3. Clinician engagement and cultural optimization. "The emergency medicine physicians and hospital medicine physicians had to be willing to accept change," Dr. Lindley said. "People don't like change. It makes them fearful. It upsets the balance."

Integrating culture takes time and requires collaboration from leadership. "What generally happens is those two groups [aren't used to] collaborating and work as two separate teams," Dr. Kachalia said. "Once we have good leadership in place on both sides, the next point is to make sure engagement of the clinicians can be generated."

Beyond communicating and exemplifying the shared vision, Drs. Kachalia and Lindley also engaged Dr. Bryan Ballentine, associate system medical director, to organize social events so physicians from both sides could get to know each other better on a personal level. The events Dr. Ballentine organized improved communication and collaboration, and as a result, leaders from both groups were able to resolve issues by working together and participated in critical conversations. These small gestures added up to create a feeling of unity, so each physician felt like a partner with an equal hand in outcomes.

"[Dr. Kachalia] took the culture of the existing group and made it a 'yes' culture, where [physicians] want to be helpful, want the next admission, want the next transfer," Dr. Lindley said.

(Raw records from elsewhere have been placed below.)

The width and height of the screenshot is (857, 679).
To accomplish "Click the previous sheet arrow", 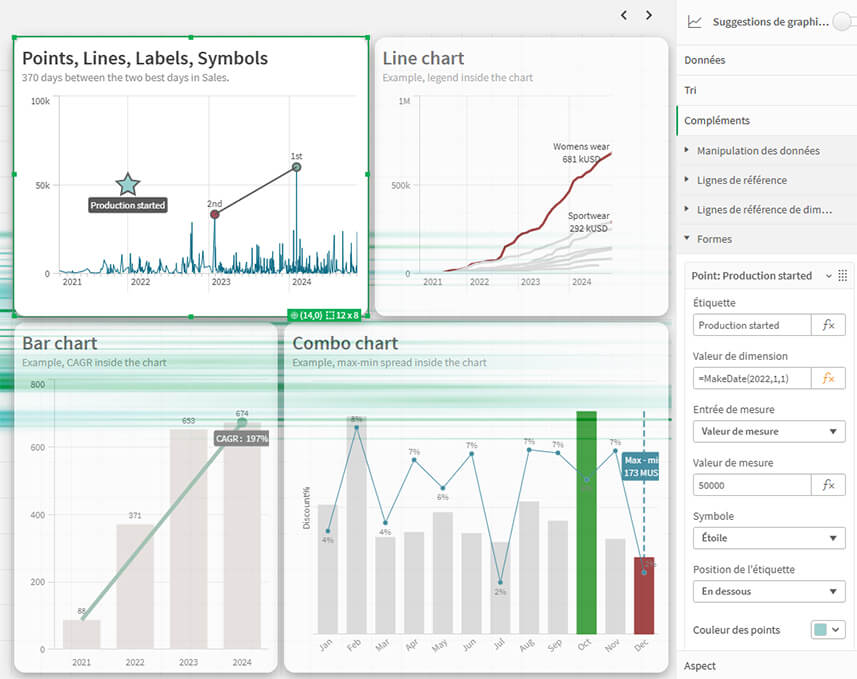I will [x=623, y=15].
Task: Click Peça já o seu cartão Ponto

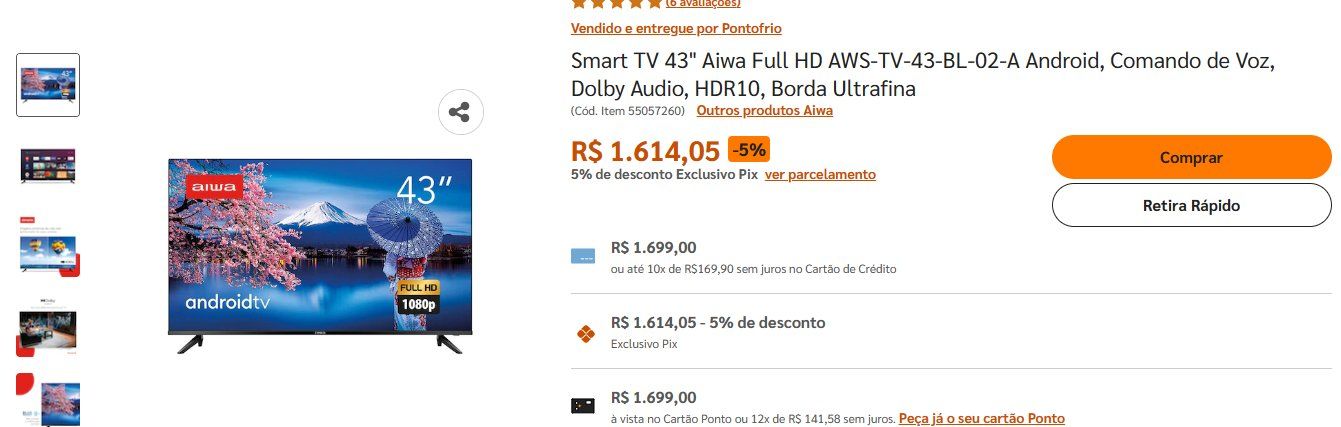Action: [x=982, y=418]
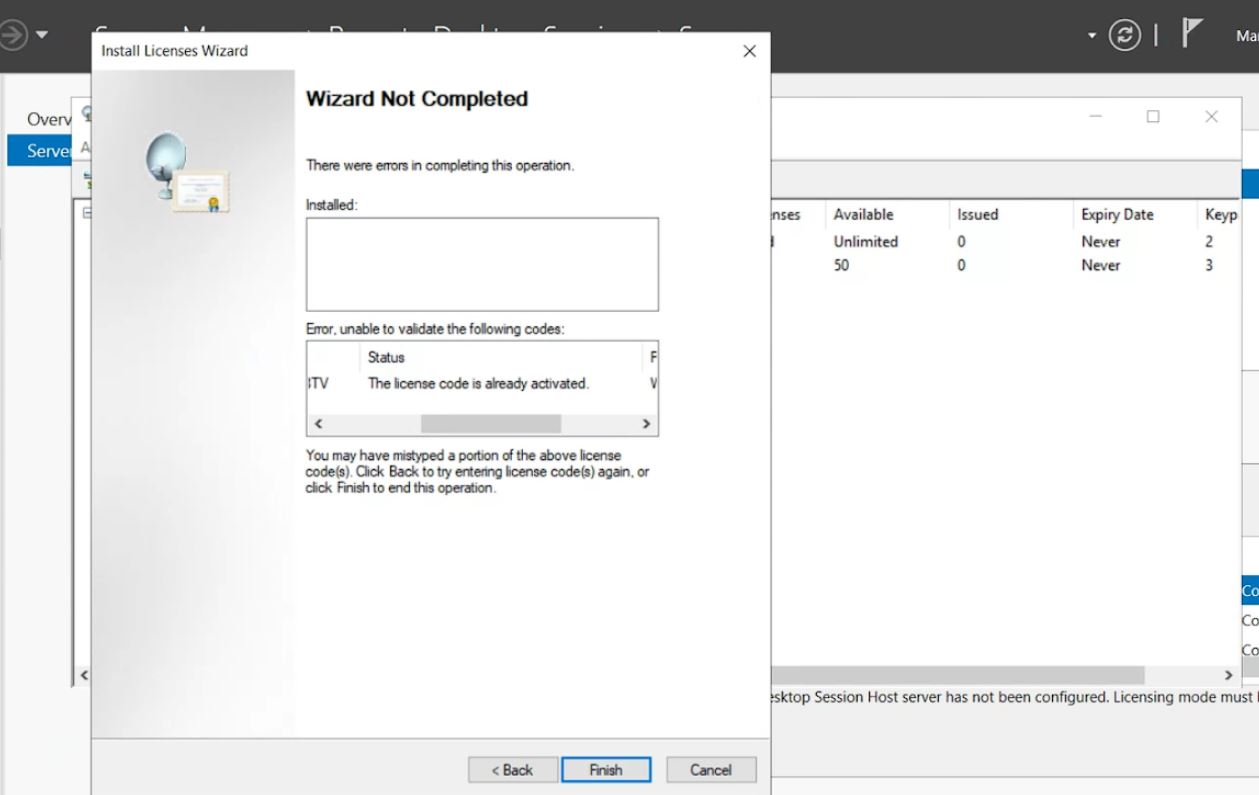Open the dropdown arrow left of refresh icon
This screenshot has height=795, width=1259.
1092,36
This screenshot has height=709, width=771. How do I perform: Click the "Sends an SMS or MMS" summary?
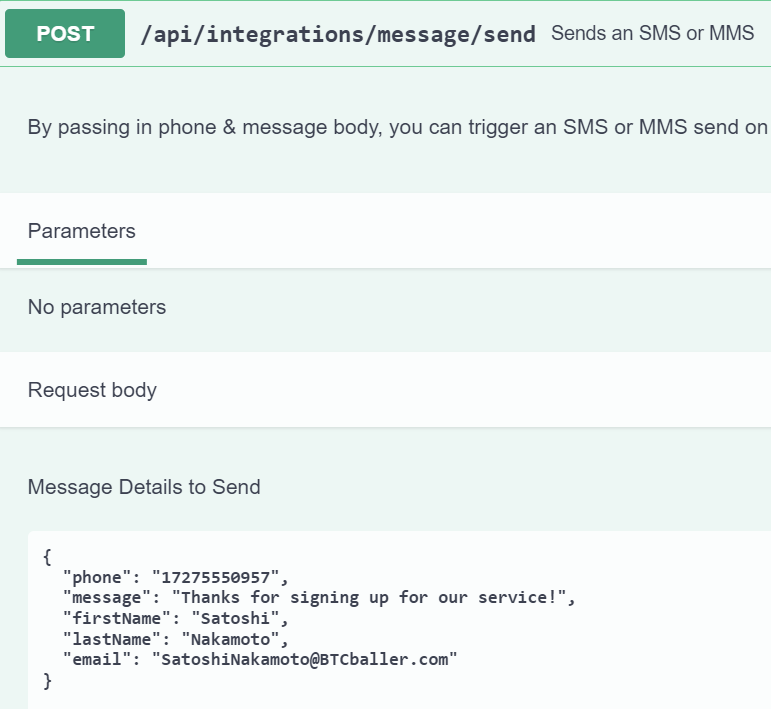(652, 33)
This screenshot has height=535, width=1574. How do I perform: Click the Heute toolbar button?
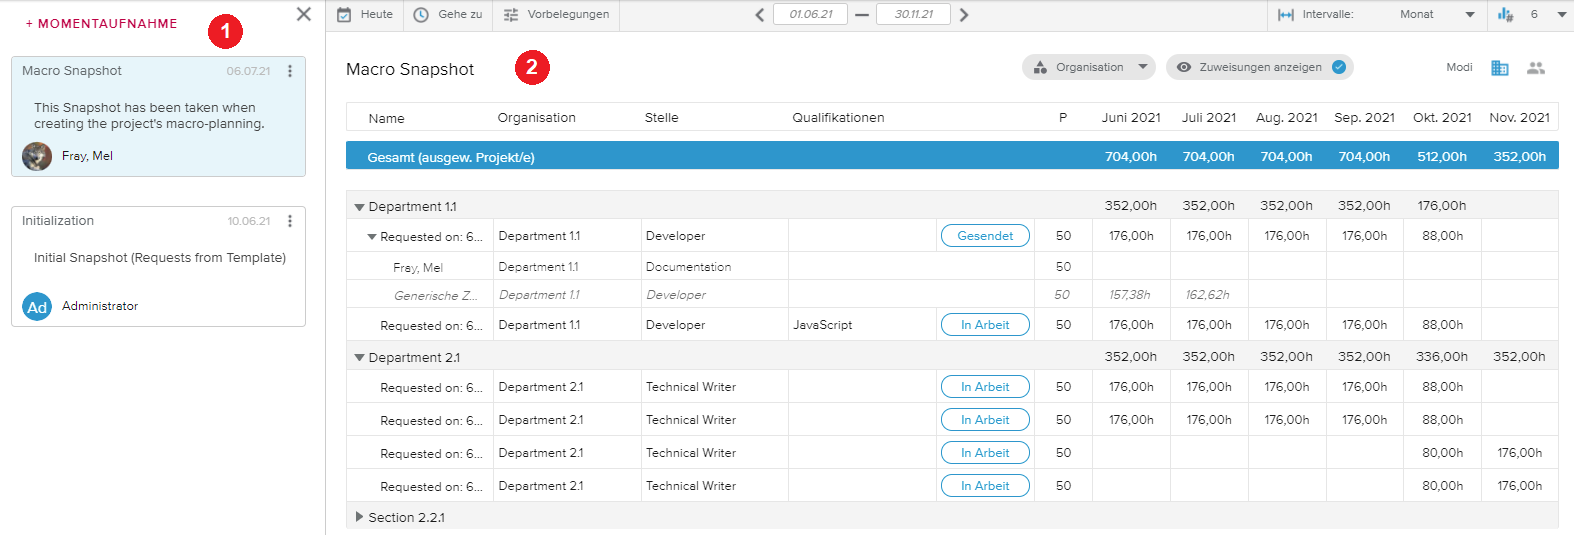365,15
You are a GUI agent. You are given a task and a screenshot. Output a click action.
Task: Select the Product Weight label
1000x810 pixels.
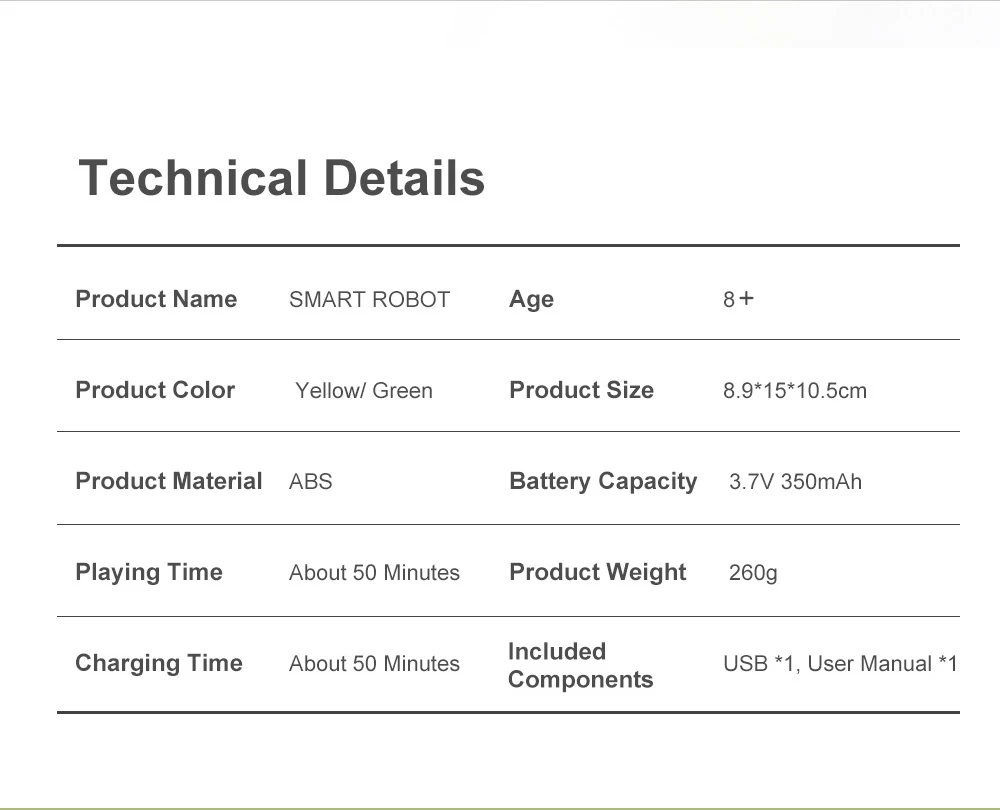[x=598, y=573]
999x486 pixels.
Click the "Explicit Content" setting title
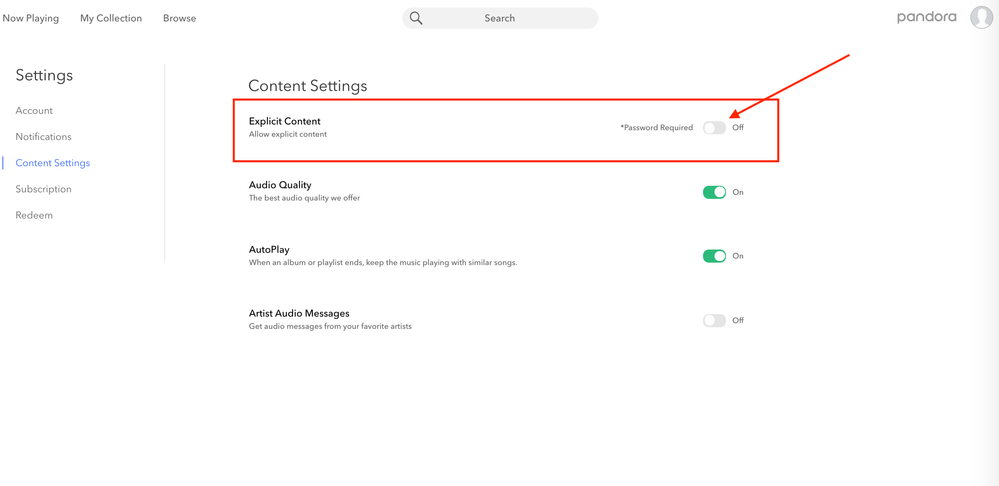pyautogui.click(x=285, y=121)
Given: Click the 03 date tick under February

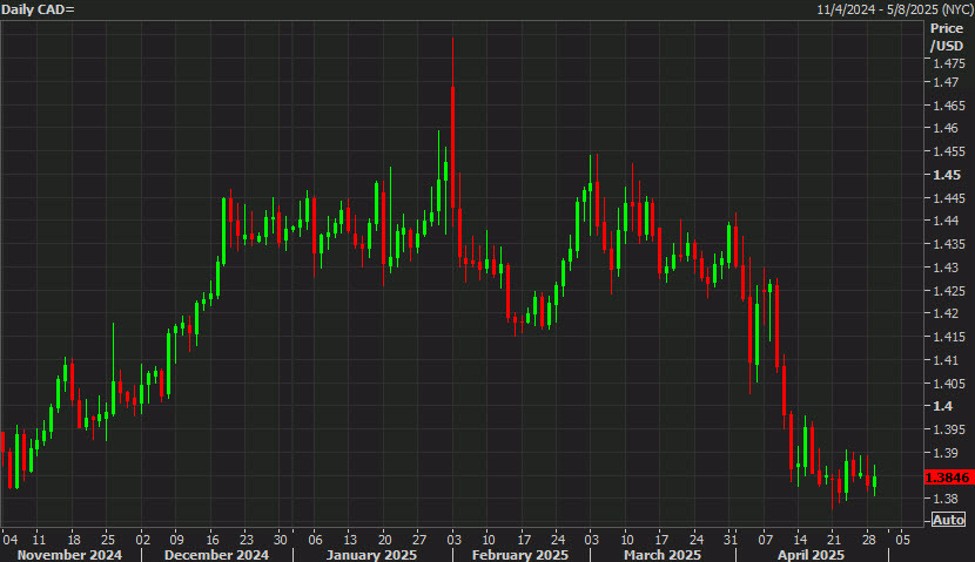Looking at the screenshot, I should click(x=453, y=539).
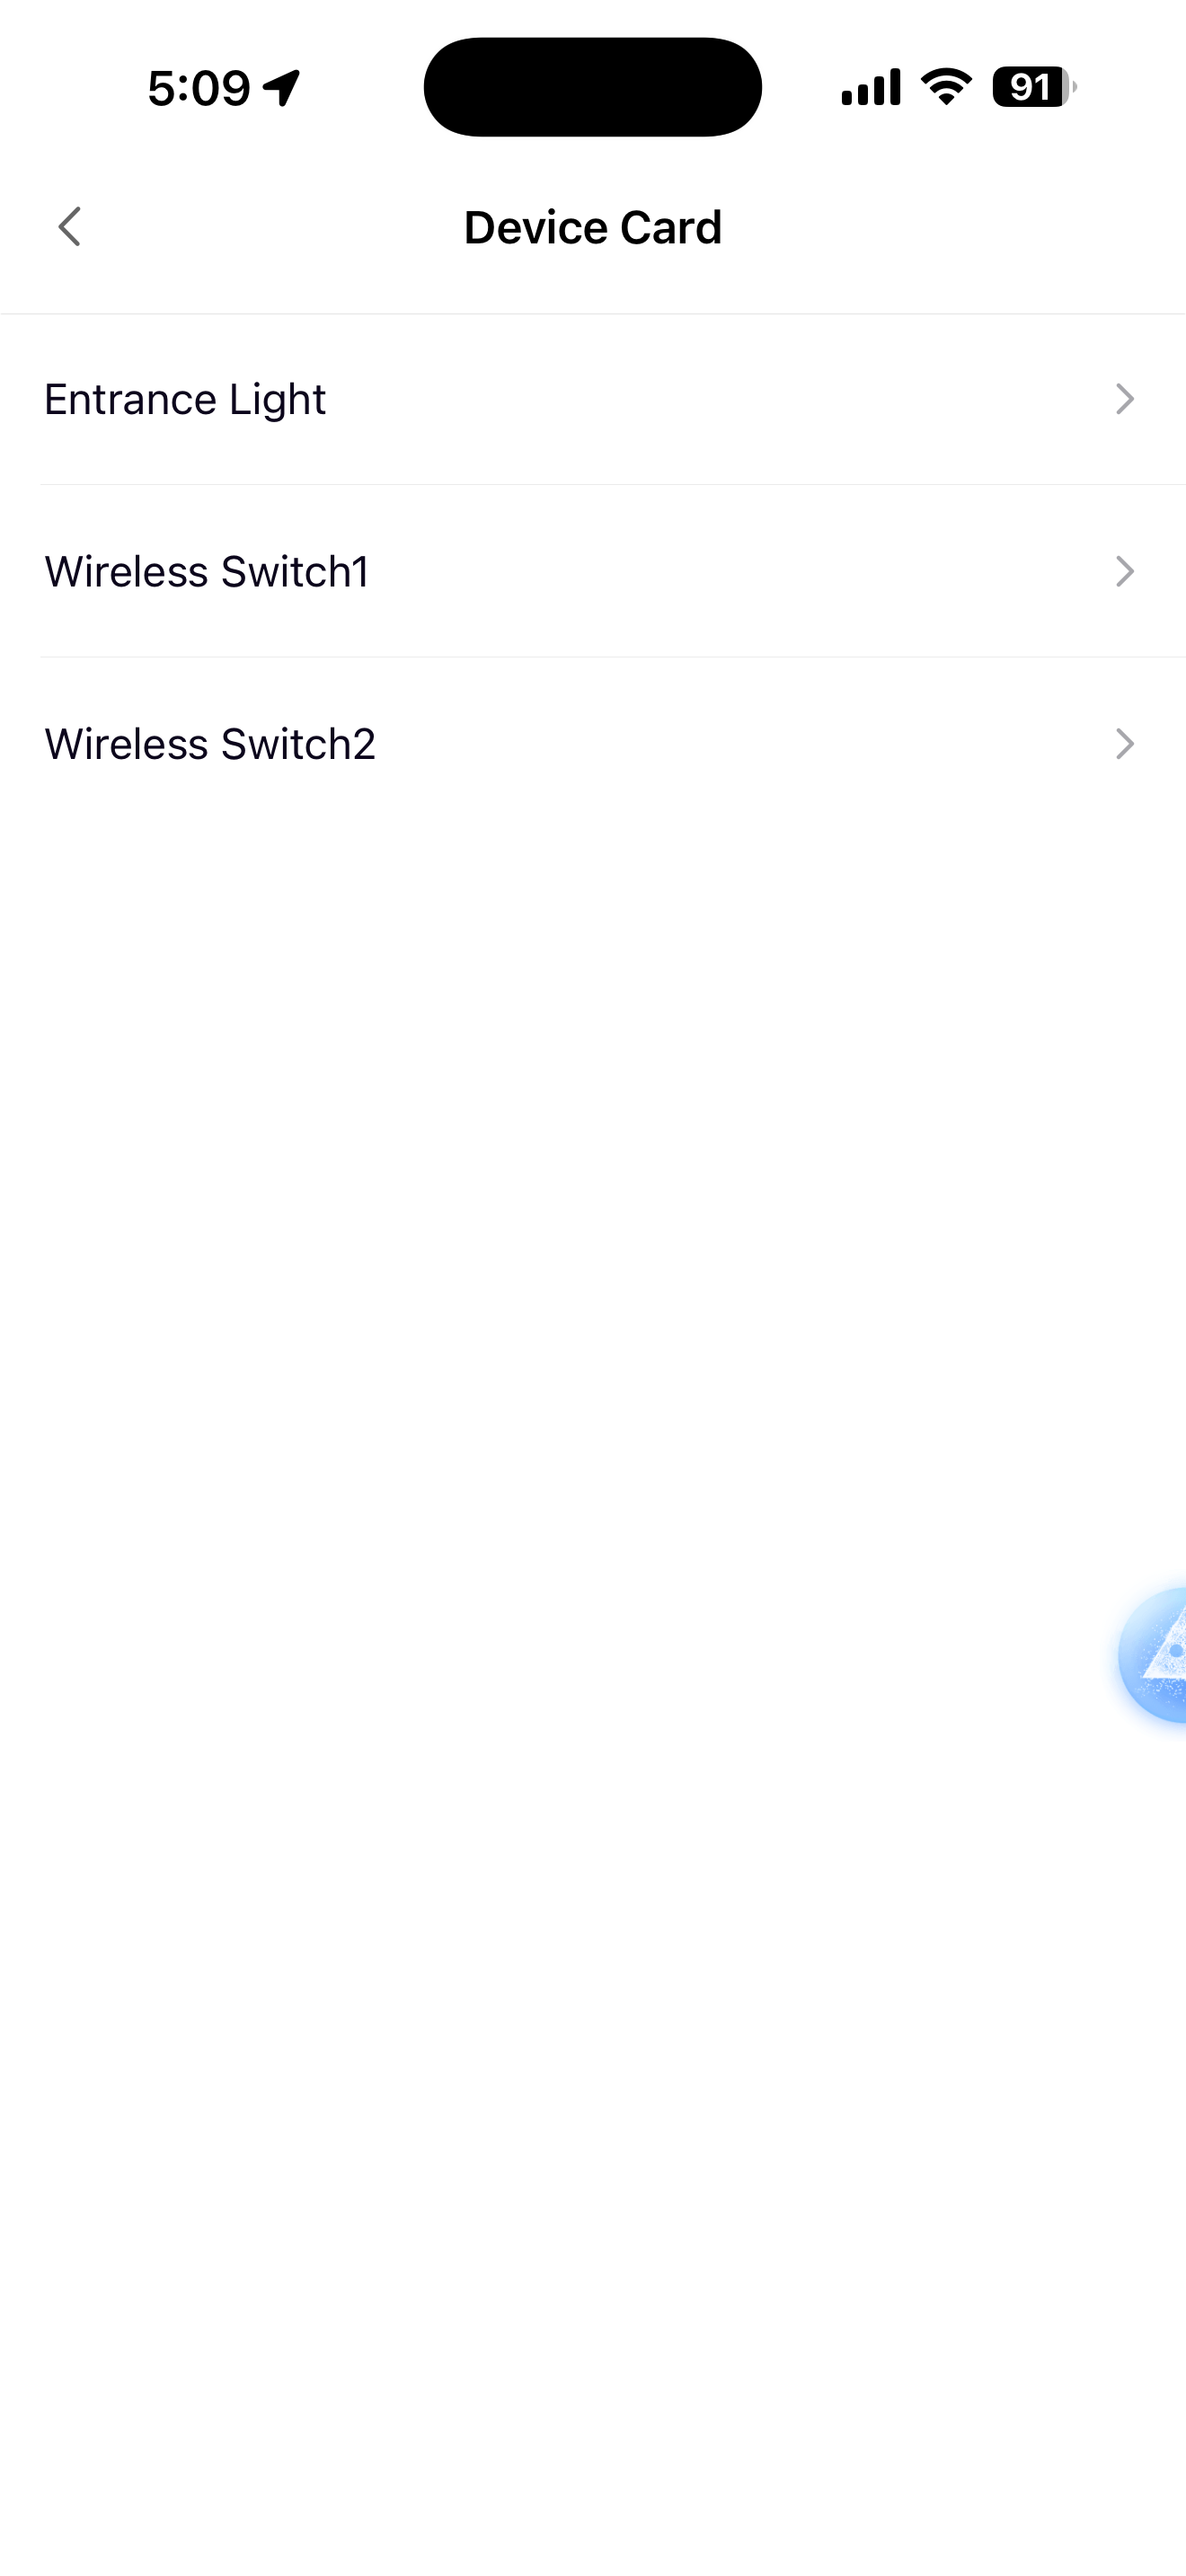Open the Wireless Switch1 entry
The image size is (1186, 2576).
click(593, 571)
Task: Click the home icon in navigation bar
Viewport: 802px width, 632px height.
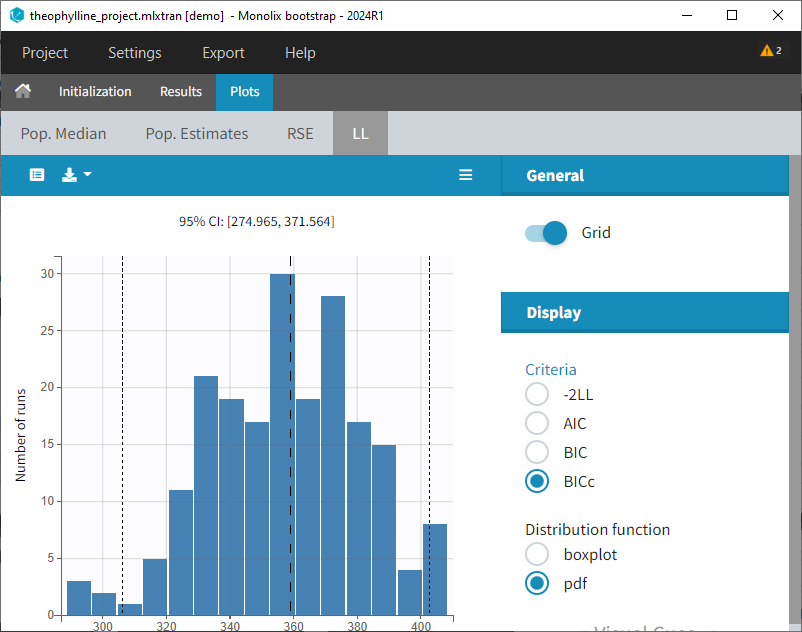Action: tap(22, 91)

Shared metrics for shared goals

The service lines not only adopted shared goals and challenges, but also assumed congruent metrics for success. These metrics included the decision to admit to departure time for ER patients, ER length of stay for admitted and discharged patients, patient experience scores and clinician satisfaction. The service lines also began to collaborate on initiatives like antibiotic stewardship and proper opioid administration.

Tracking these metrics helped the groups better align their systems and wring out inefficiencies. For example, before the integration, hospital medicine was staffed heavily during the day and significantly less at night. This didn't align well with patient arrival patterns in the ED. Noticing this need, Dr. Kachalia upped hospital medicine coverage from noon to midnight. "By matching the hospital medicine staffing, the capacity for admissions and the burden of work has decreased, particularly for the [staff] who work at night. It's been a huge win and the ER docs are so grateful," Dr. Lindley said.

The integration has dramatically improved clinician satisfaction in both the ED and the hospital. Although hospital medicine physicians were initially apprehensive, the integration was quick to drive results in throughput and efficiency. Patients are discharged faster, more beds are available and the ER is able to accommodate more ambulances.

"Now that we are several months into this and it's obvious to everyone that we definitely moved the needle on satisfaction and length of stay and also the needle on morale and work environment, the hospital medicine group would say very positive, favorable things about this integration," Dr. Lindley said.

The positive results of integration have also translated into financial gains for the hospital. "This is a huge win for the hospital," Dr. Kachalia said. "The hospital wanted to close a unit down so they could do some repair work. They were able to close it early by a few months because of reductions in length of stay and a lot of other efficiencies that have resulted in the hospital."

Conclusion

As demonstrated by these early successes, as well as successes experienced at other TeamHealth integrated sites across the country, clinical integration of central service lines like emergency medicine and hospital medicine can have a dramatic effect on a hospital's performance from a clinical, operational and financial standpoint.

While the process is not easy, if an organization selects strong leaders to build consensus around a vision, integration can be hugely successful in making hospitals more efficient. Creating a streamlined, coordinated team enables the organization to maximize profits in today's healthcare environment, improve outcomes for patients and create an overall superior experience.

"Now that I've experienced this at my facility, I wouldn't want it any other way," Dr. Lindley said.